PEMERINTAH Provinsi Jawa Barat (Jabar) menginstruksikan ribuan psikolog klinis untuk meninggalkan "zona nyaman" di puskesmas dan rumah sakit guna turun langsung menyisir 5.312 desa di seluruh wilayah Jabar. Langkah jemput bola ini bermaksud meredam potensi gangguan kesehatan jiwa masyarakat nan dipicu oleh tekanan beban ekonomi.

Sekretaris Daerah Jawa Barat, Herman Suryatman, menegaskan bahwa intervensi langsung ke lapangan sangat mendesak. Hal ini mengingat kompleksitas tekanan sosial di 27 kabupaten/kota nan saat ini tetap dibayangi nomor kemiskinan sebesar 6,78 persen dan tingkat pengangguran terbuka nan mencapai 6,64 persen.

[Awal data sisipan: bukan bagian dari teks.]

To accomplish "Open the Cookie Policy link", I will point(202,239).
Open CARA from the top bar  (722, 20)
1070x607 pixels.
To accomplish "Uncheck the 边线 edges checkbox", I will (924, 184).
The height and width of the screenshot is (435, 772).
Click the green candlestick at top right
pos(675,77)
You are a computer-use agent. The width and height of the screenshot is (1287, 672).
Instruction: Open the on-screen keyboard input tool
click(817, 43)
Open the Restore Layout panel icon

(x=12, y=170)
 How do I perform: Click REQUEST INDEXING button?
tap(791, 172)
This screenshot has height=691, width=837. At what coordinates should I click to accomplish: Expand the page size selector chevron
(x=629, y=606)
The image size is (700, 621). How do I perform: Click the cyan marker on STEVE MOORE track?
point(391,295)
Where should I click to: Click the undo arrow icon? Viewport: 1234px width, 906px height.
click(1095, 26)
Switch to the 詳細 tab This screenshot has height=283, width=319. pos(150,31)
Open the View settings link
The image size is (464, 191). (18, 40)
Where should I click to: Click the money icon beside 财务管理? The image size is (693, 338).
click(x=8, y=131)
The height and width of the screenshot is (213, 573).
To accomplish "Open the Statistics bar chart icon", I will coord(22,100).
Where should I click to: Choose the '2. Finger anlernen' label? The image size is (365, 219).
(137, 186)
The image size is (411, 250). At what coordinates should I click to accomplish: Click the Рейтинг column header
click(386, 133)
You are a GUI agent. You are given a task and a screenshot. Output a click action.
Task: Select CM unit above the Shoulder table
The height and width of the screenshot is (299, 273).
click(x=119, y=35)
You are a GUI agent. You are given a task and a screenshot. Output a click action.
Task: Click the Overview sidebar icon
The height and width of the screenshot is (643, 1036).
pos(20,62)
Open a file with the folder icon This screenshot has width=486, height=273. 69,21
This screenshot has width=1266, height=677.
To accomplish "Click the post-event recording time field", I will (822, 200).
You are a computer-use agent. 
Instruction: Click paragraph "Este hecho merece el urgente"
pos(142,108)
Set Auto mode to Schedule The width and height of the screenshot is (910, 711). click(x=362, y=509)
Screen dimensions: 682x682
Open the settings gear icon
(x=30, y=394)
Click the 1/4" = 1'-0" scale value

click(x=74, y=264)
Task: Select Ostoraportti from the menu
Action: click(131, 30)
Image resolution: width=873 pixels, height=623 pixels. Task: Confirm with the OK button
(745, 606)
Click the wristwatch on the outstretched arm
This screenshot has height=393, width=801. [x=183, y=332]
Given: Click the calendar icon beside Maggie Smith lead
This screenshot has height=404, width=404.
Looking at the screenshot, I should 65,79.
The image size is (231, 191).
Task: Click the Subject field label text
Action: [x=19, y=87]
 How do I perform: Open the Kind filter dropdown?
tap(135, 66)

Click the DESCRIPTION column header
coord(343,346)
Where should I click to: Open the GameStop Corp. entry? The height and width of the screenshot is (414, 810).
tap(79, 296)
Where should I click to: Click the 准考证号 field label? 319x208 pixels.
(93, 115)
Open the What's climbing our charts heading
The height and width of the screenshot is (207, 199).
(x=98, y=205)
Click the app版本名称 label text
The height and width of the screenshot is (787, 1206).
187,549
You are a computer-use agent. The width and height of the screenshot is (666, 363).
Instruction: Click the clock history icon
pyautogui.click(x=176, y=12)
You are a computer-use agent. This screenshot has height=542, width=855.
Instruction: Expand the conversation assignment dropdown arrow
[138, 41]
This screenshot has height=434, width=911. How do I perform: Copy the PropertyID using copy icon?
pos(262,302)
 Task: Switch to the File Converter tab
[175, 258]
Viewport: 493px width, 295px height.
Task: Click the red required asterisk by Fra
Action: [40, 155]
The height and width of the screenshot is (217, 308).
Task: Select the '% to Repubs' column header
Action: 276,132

"Psikolog klinis bukan menunggu masyarakat datang, tidak bisa. Psikolog klinis nan kudu datang ke masyarakat, keliling jemput bola. Makanya kompetensi psikolog klinis menjadi sangat relevan, bukan untuk mencari area nyaman," ujar Herman dalam keterangannya di Bandung, Senin (20/7/2026).

Penguatan Kapasitas SDM

Sebagai bagian dari percepatan program tersebut, Pemprov Jabar menggelar Workshop Penguatan Kompetensi Psikolog Klinis di UPTD Pelatihan Kesehatan Dinkes Jabar. Kegiatan ini diharapkan bisa meningkatkan kapabilitas tenaga medis dalam mendeteksi dan menangani depresi serta persoalan mental penduduk di level akar rumput sejak dini.

Ketua Tim Penggerak PKK Provinsi Jawa Barat, Samantha Dewi Erwan Setiawan, turut mendorong penguatan peran psikolog sebagai pembimbing klinis lapangan. Ia berambisi standar pelayanan kesehatan jiwa di puskesmas tingkat kabupaten/kota dapat setara dengan akomodasi di rumah sakit rujukan.

"Semoga aktivitas ini membawa faedah bagi kita semua, khususnya bagi ibu dan bapak nan menjadi perwakilan di rumah sakit dan puskesmas kabupaten/kota di Jawa Barat," kata Samantha.

Apresiasi Integrasi Psikologi Klinis

Ketua Kolegium Psikologi Klinis, Indria Laksmi Gamayanti, memberikan apresiasi atas terobosan Pemprov Jabar. Menurutnya, Jawa Barat menjadi pelopor dalam integrasi ilmu jiwa klinis nan terstruktur hingga ke tingkat puskesmas desa.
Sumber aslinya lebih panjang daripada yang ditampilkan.